Além das estradas, a empresa também trabalha com análise de fauna e estratégias para aeroportos, onde há problema de colisões, principalmente de aves com aeronaves. Neste caso, o que elas buscam é, principalmente, garantir a segurança humana e diminuir os custos que os acidentes geram, já que um avião não decola se não estiver 100% em condições. “No caso dos aeroportos, mais de 40% das colisões não têm a espécie identificada. O que sabemos é que as que colidem são aquelas não tão importantes para a questão da conservação. São espécies cuja população cresce por causa do homem”, diz Mariane.
ELAS CRIARAM UM DETECTOR DE ANIMAIS PARA ALERTAR OS MOTORISTAS
Além dos dez contratos vigentes, o negócio está trabalhando no desenvolvimento de um equipamento chamado “Passa-Bicho”, que é um sistema de detecção animal para facilitar e baratear os custos da mitigação de atropelamento nas rodovias. É uma parceria da ViaFAUNA com a Trapa Câmera (monitoramento fotográfico), feita com o financiamento do PIPE-FAPESP (Pesquisa Inovativa em Pequenas Empresas), que tem justamente o objetivo de financiar e incentivar a inovação em pequenos negócios.

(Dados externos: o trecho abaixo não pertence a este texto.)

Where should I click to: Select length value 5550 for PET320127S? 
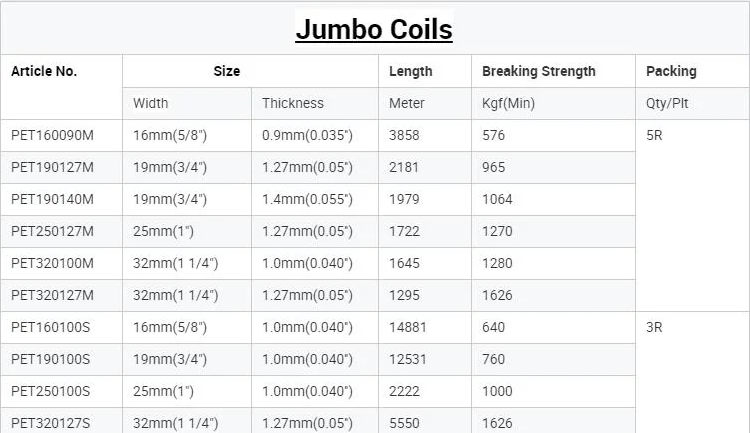404,423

O equipamento será colocado em pontos estratégicos das rodovias e um sensor de movimento detectará a passagem do animal e emitirá um sinal que acionará um painel luminoso ou uma luz piscante (ou um alerta via celular, que ainda está em estudo) para avisar aos motoristas sobre a travessia. Câmeras ainda ajudarão a identificar a espécie e o porte do animal.
O protótipo já foi desenvolvido e a próxima fase prevê testes em ambientes controlados e em rodovias parceiras. Mariane aposta muito na viabilidade do produto, principalmente, porque ele não precisa ser fixo em um ponto.
“A fauna, assim como a paisagem, muda com o tempo. Se a paisagem muda, o deslocamento da fauna também. Construir uma ponte ou túnel é caríssimo e não há mobilidade. No caso desse equipamento, ele pode ser colocado em outro ponto da rodovia quando necessário”, diz.
Porém, as sócias sabem que um trabalho de educação ambiental com toda a sociedade será necessário para que a proposta seja realmente efetiva, já que o motorista será alertado da travessia e vai precisar mudar sua forma de condução — seja reduzindo a velocidade ou até parando o veículo. De qualquer forma, essa questão está no DNA da ViaFAUNA, que nasceu dentro da academia e acredita que não basta apenas ter tecnologia, mas também uma mudança de comportamento para que o desenvolvimento sustentável aconteça.